Mas o avanço de mentalidade contido no texto do ECA ainda não foi forte o bastante para curar a chaga histórica de má qualidade de vida, opressão e violência vividos pela maioria dos jovens de classes sociais de pouco poder aquisitivo e oportunidades de ascensão social. Não é novidade para nenhum dos 190 milhões de brasileiros que a Lei está para os ricos. Para o brasileiro jovem, pobre (e pior ainda se negro ou pardo) as “medidas socio- educativas” do ECA chegam à sua realidade como escolher entre as casas de detenção juvenis e/ou o cassetete do policial.
Será que uma lei mais rigorosa colucionará as mazelas de exclusão social que afligem jovens pobres no Brasil? Ou só promoverá uma maior superlotação das instituições correcionais voltadas a jovens em conflito com a lei?
Mais importante: o que é mais eficaz para combater a delinquencia juvenil, repressão maior ou inclusão social efetiva?

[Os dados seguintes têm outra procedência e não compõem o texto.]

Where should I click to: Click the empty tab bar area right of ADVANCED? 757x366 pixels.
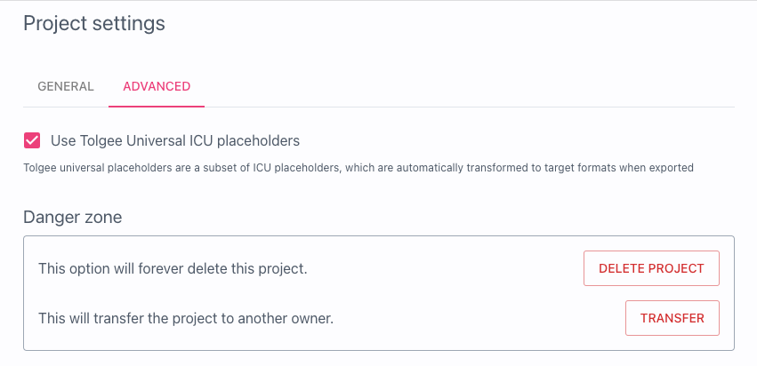point(463,86)
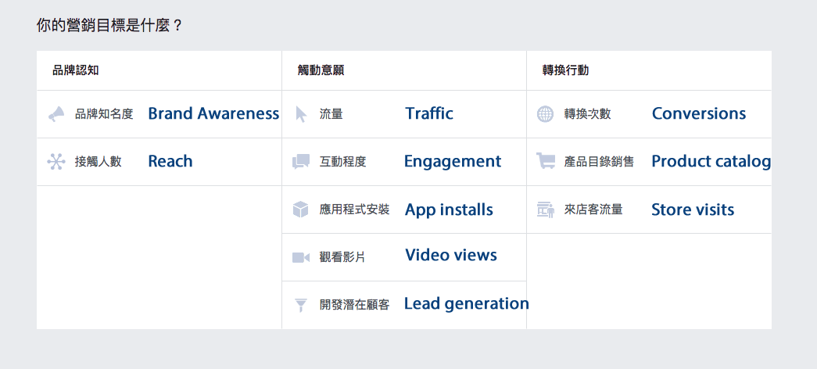
Task: Click the megaphone icon for brand awareness
Action: pos(56,114)
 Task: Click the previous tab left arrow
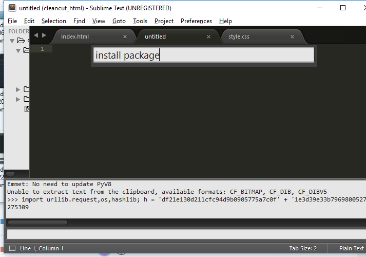(x=36, y=35)
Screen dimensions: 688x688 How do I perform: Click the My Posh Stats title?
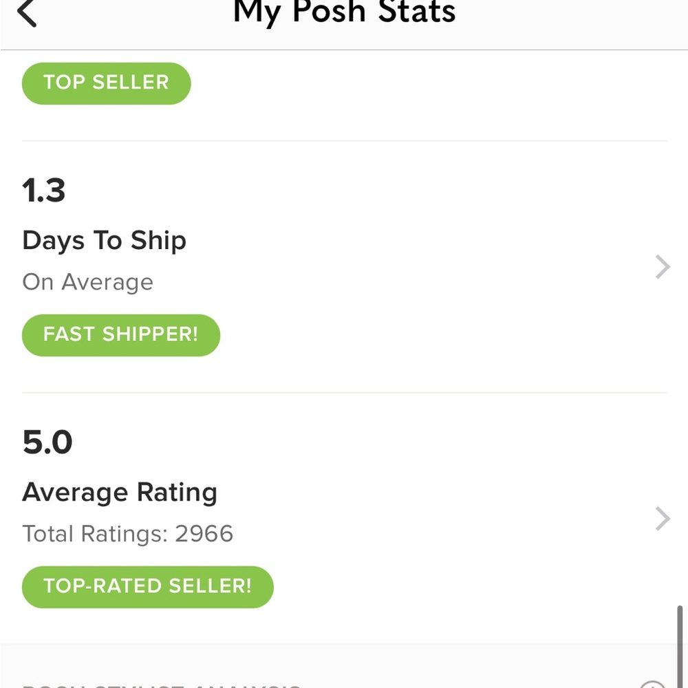345,12
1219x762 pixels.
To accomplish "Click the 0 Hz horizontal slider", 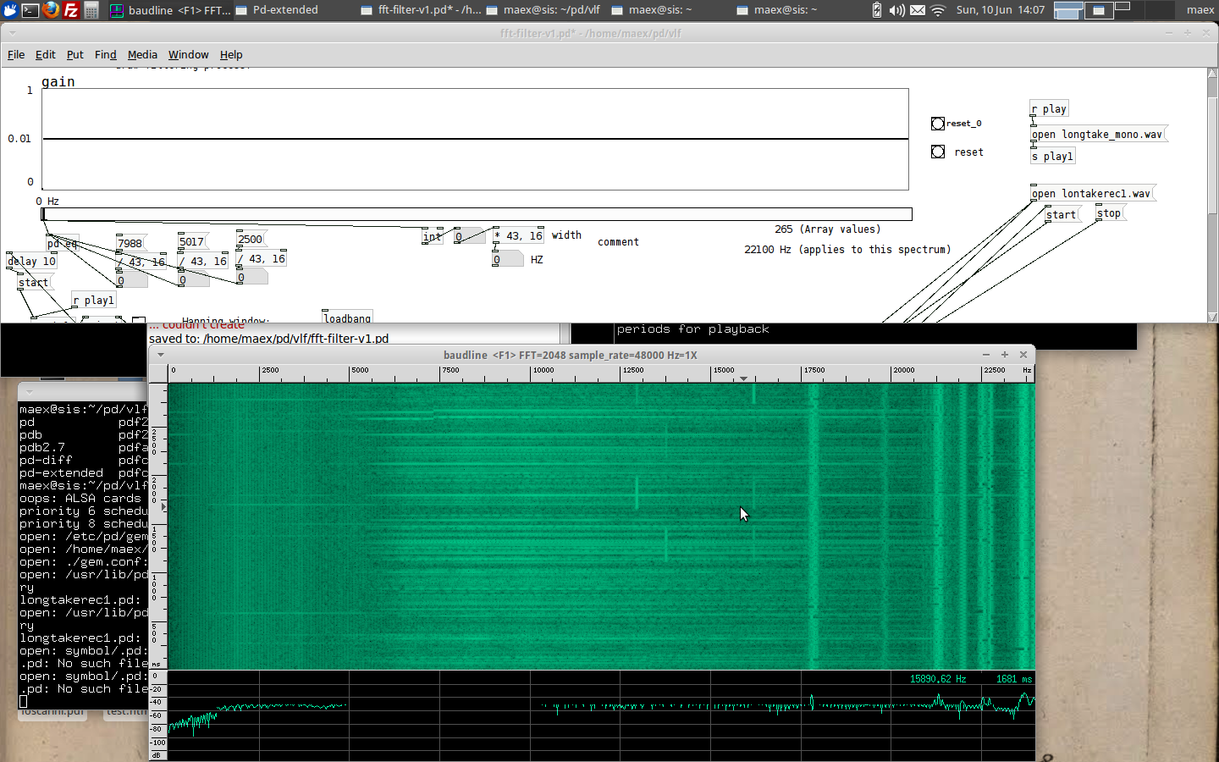I will 477,214.
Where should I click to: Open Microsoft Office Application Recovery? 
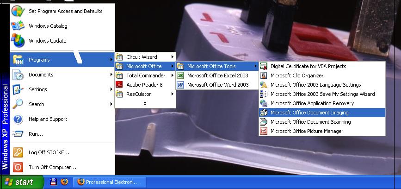coord(312,103)
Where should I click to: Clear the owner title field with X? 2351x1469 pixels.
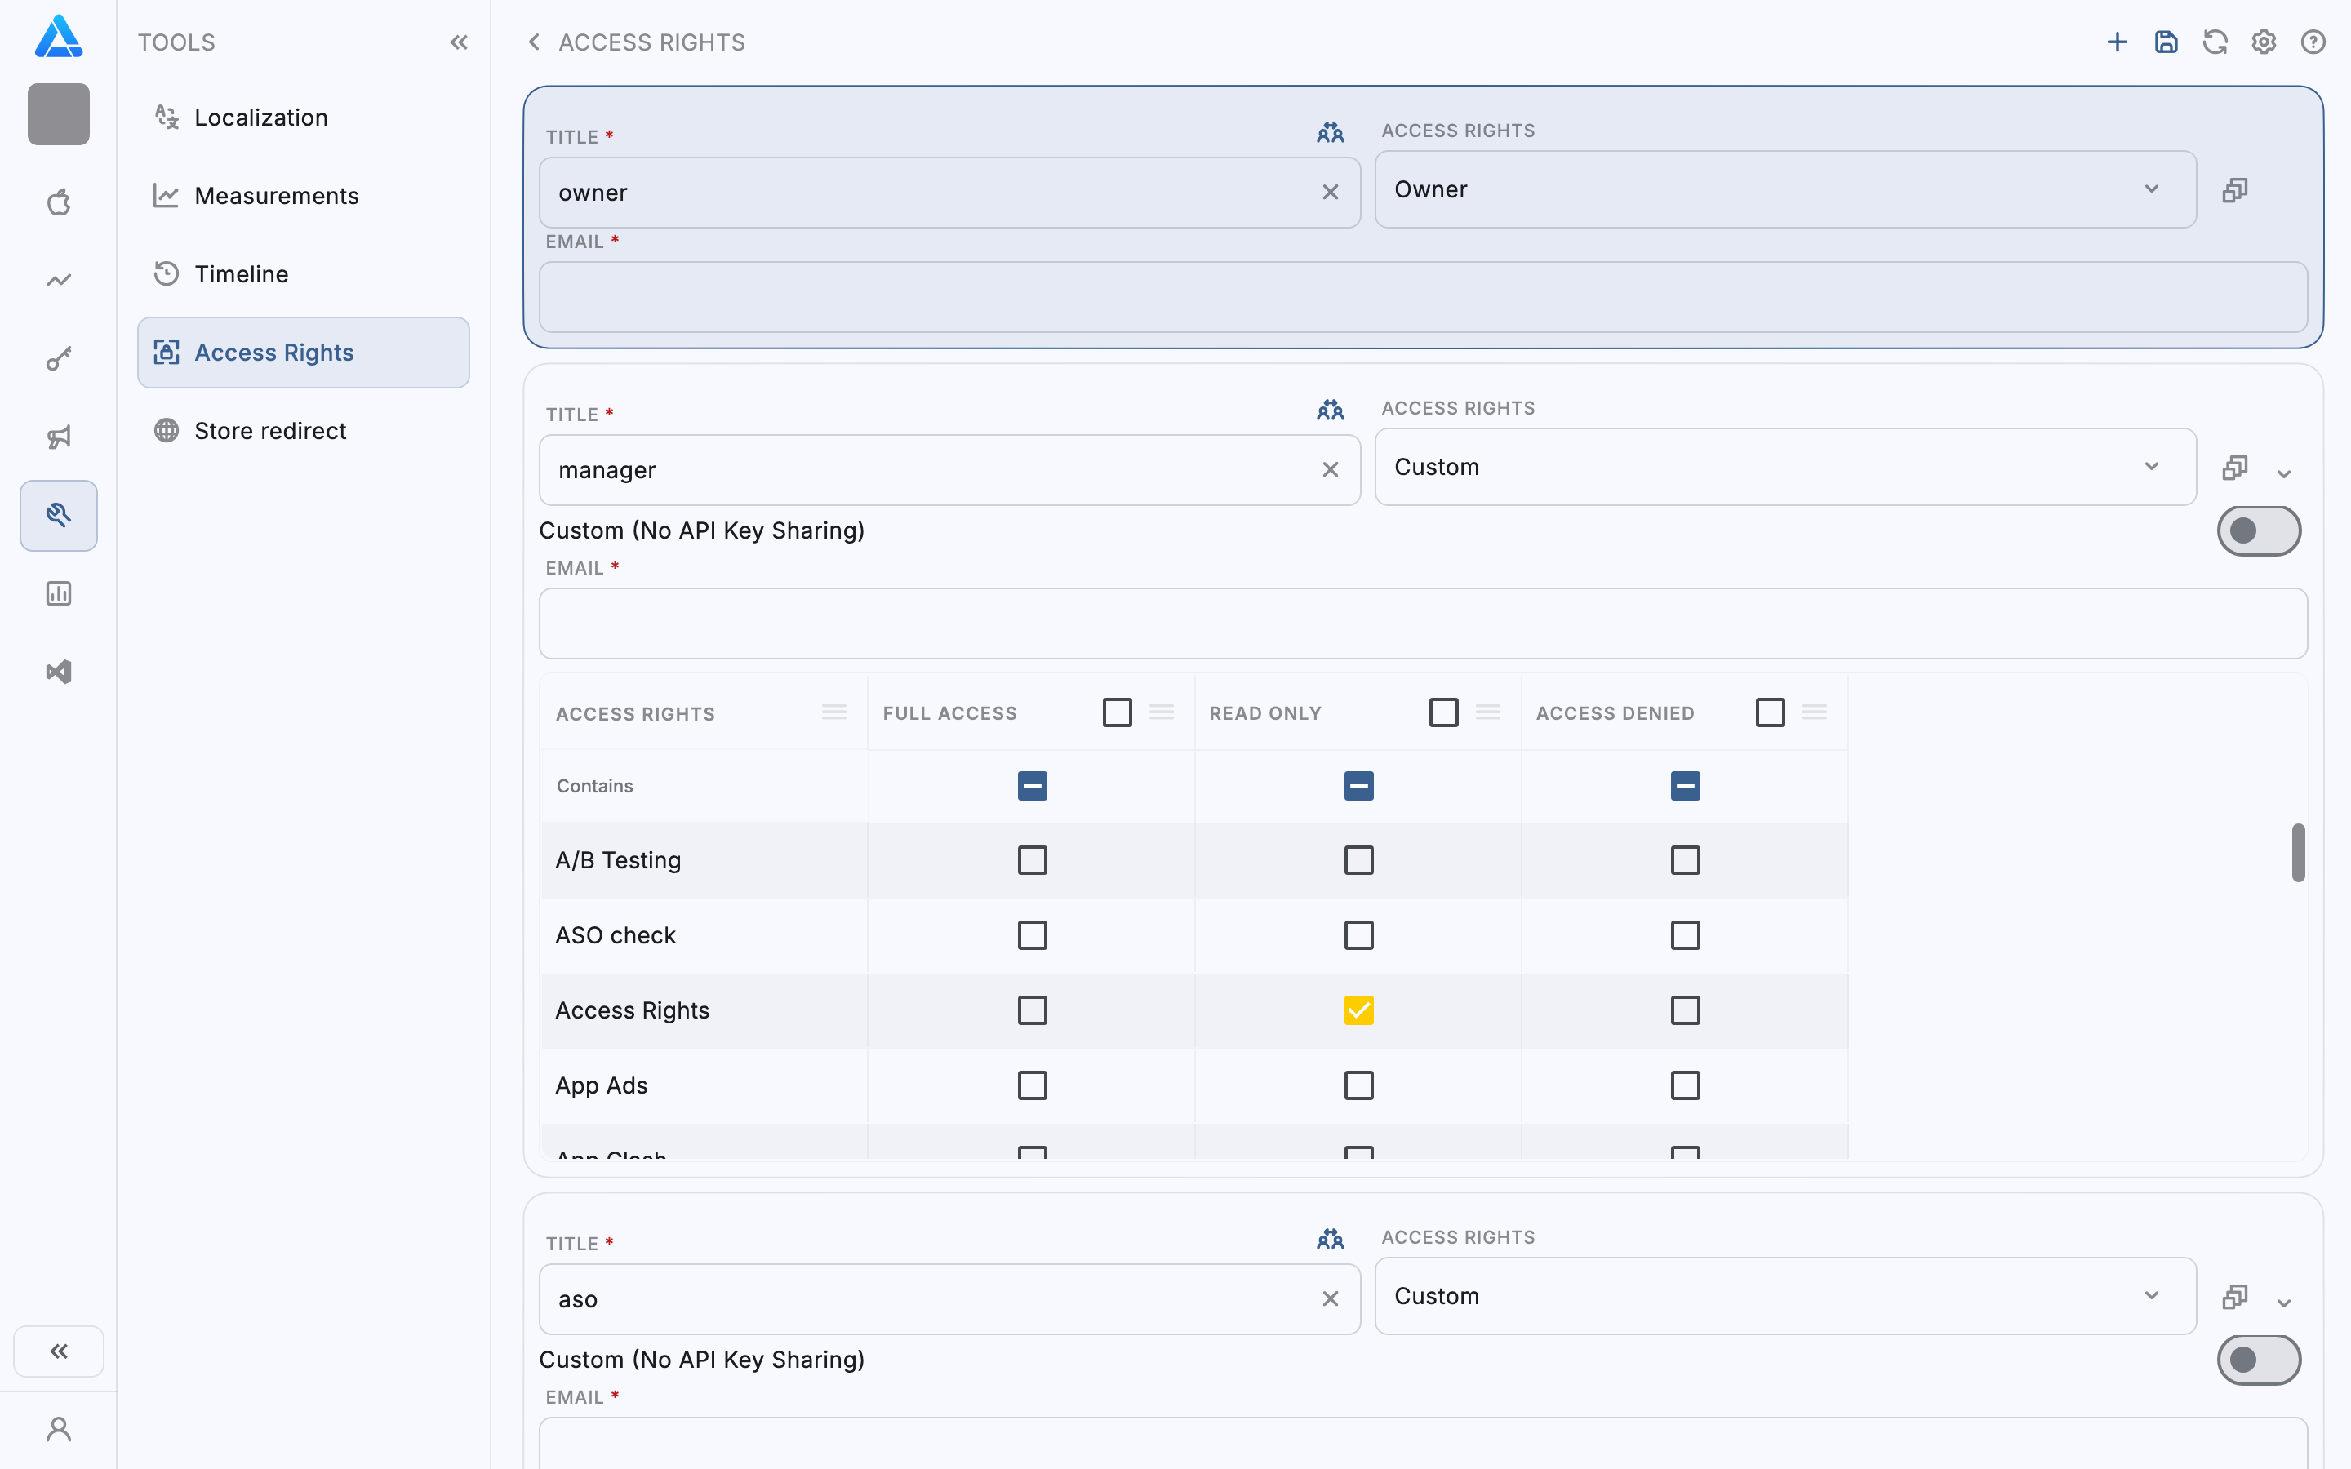[1330, 192]
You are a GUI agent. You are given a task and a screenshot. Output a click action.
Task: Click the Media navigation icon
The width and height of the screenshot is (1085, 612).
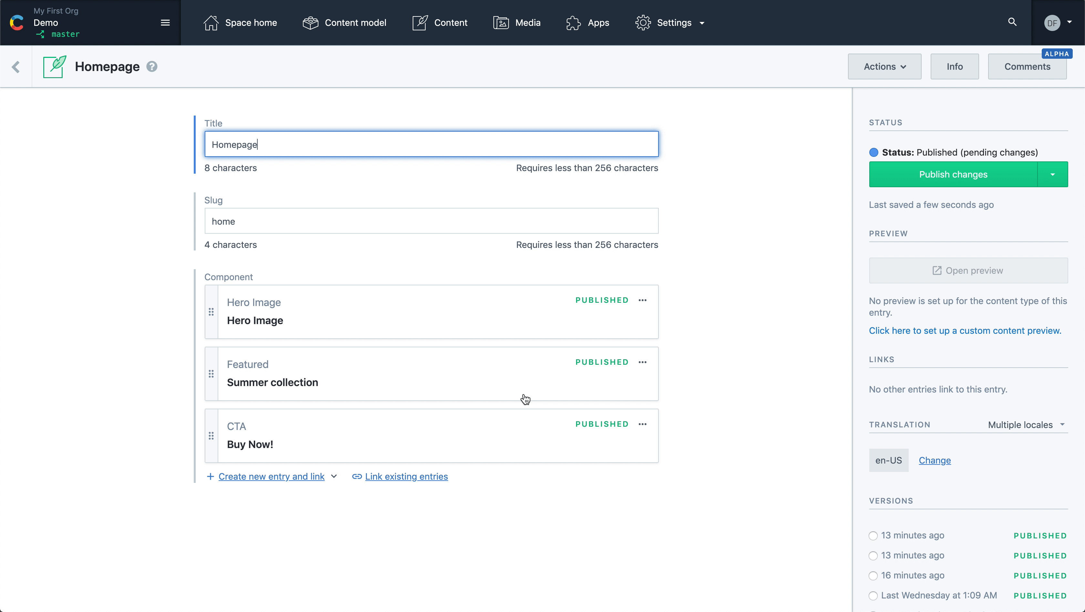501,22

Talvez refletir sobre o caso de uma juventude de outra sociedade contribua para perspectivas novas para as questões acima,a saber, a sociedade alemã e a transição de sua juventude nos anos 1930 para os anos 1960.
Se a juventude hitlerista constitui uma chaga histórica que até hoje muita vergonha causa ao cidadão alemão comum (bem diferente da indiferença para com a herança de 4 séculos de escravidão que o brasileiro comum demonstra), trinta anos depois tal mentalidade foi abolida da sociabilidade dos alemães (os grupos genuinamente nazistas constituem uma minoria ínfima da demografia alemã contemporânea) graças a um grande pacto social que, operacionalizado por um sistema educacional amplo, universal, interdisciplinar e de qualidade; transformou as mentes da juventude alemã. Desnazificada desde os anos 1960, hoje a Alemanha é o Estado da Europa que mais investe em Direitos Humanos e em Meio Ambiente.
Um pacto social transformou a sociedade alemã em 30 anos. Qual o pacto social acalentado pela sociedade brasileira para sua juventude? Se o Brasil se preocupar de fato em reduzir suas impiedosas desigualdades sociais, não precisará de leis que criminalizem seu futuro, ou melhor, sua juventude. Afinal de contas, quem tem satisfatórias oportunidades de inclusão social tenderá a ter menos motivos para cometer delitos.
Finalizando, como obter esse pacto social?Com o que falta à sociedade brasileira muito mais do que leis que criminalizem a juventude: auto-conhecimento de sua história, auto-crítica de suas desigualdades estruturais e coragem para dividir as riquezas do Brasil equitativamente entre todos os/as brasileiros/as.